Sous la direction de : Isabel Côté, Janik Bastien Charlebois et Gabrielle Bouchard
Date de diffusion : Mars 2017
L’action collective des communautés lesbiennes, gaies, bisexuelles, transsexuelles/transgenres (trans*), queers et intersexes (LGBTQI) s’est déployée sous diverses formes et s’est donnée plusieurs finalités depuis ses débuts. D’une communauté à l’autre et selon la conjoncture, elle a été radicale, réformiste ou subversive, elle a visé des changements personnels, socioculturels, législatifs, politiques ou économiques.
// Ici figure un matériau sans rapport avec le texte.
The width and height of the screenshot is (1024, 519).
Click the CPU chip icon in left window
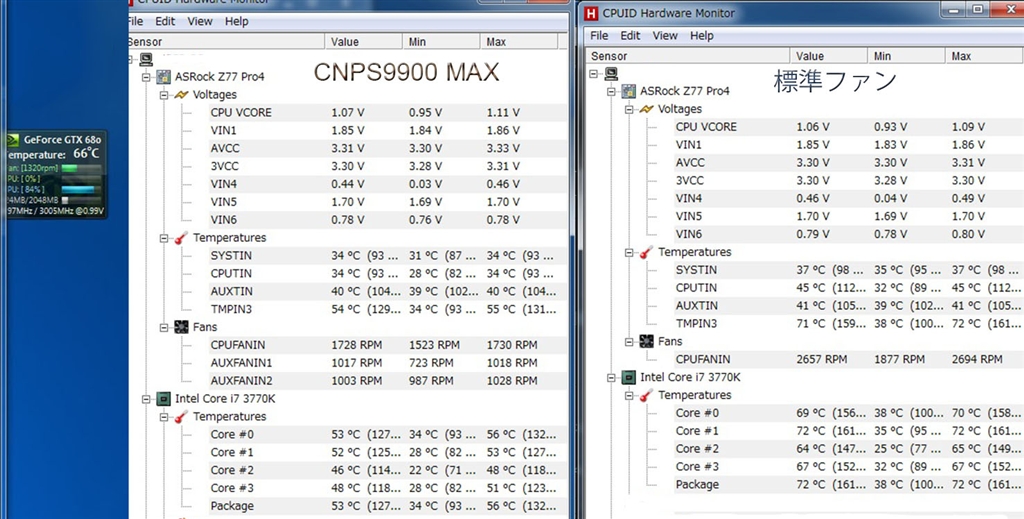[x=163, y=398]
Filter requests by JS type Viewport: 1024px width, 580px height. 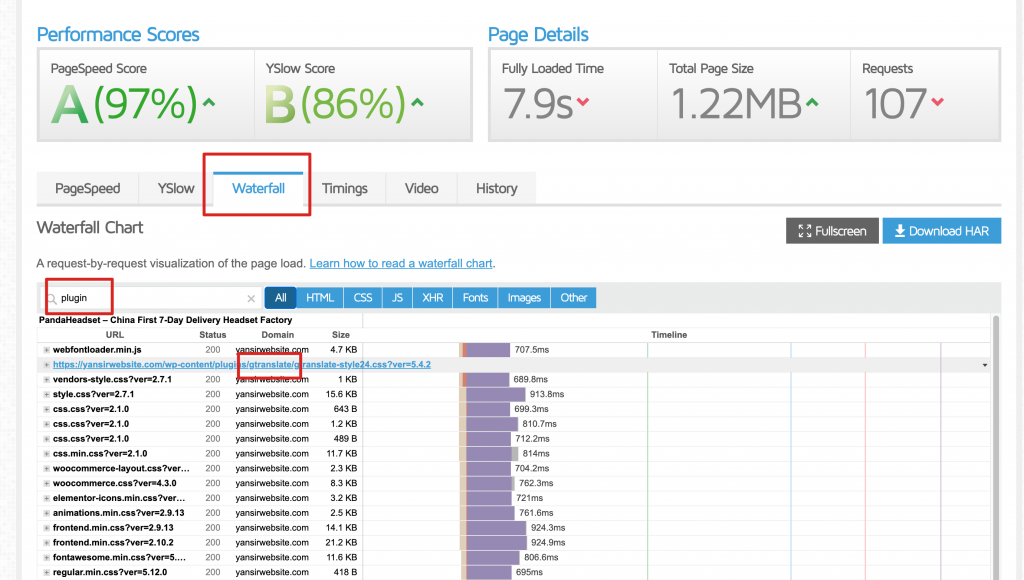(397, 297)
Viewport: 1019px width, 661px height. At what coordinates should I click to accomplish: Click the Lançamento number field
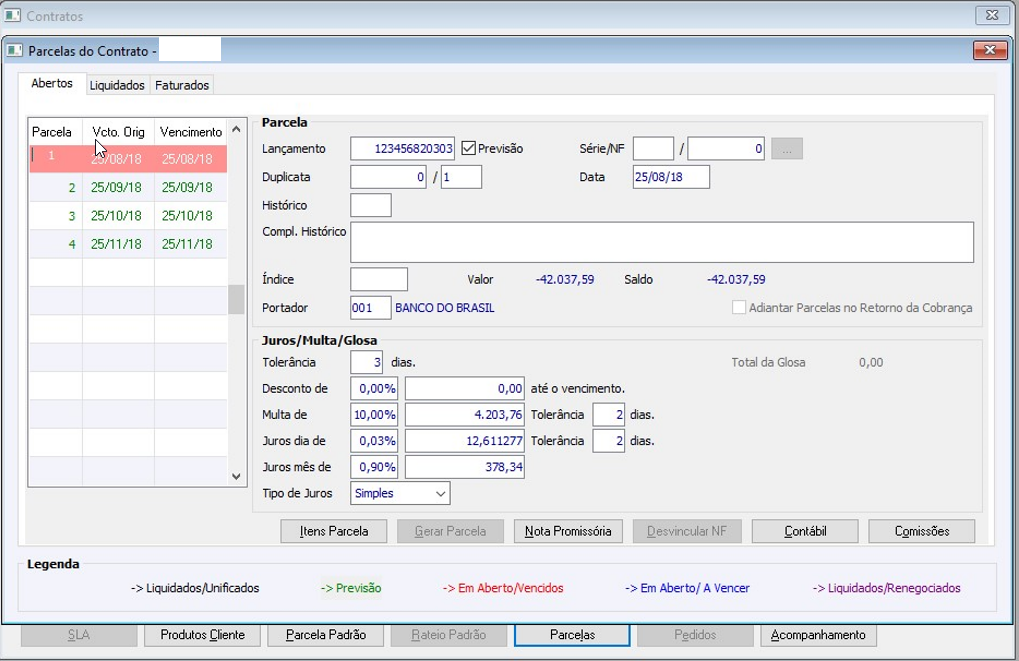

Du côté des populations lesbiennes, gaies et bisexuelles, la lutte est « passée d’une position plus contestataire, basée sur un discours articulé autour d’une visée de libération et de remise en cause des institutions à une stratégie d’utilisation des filières institutionnelles en vue d’accéder à la reconnaissance sociale » (Chamberland, 2006; Côté et Boucher, 2008, p. 97). Le terrain de la reconnaissance juridique franchi, on poursuit sur celui de la reconnaissance sociale à partir de ces mêmes filières, tel que le démontre le travail collectif autour du plan de lutte à l’homophobie et à la transphobie du gouvernement provincial québécois (Groupe de travail mixte contre l’homophobie, 2007).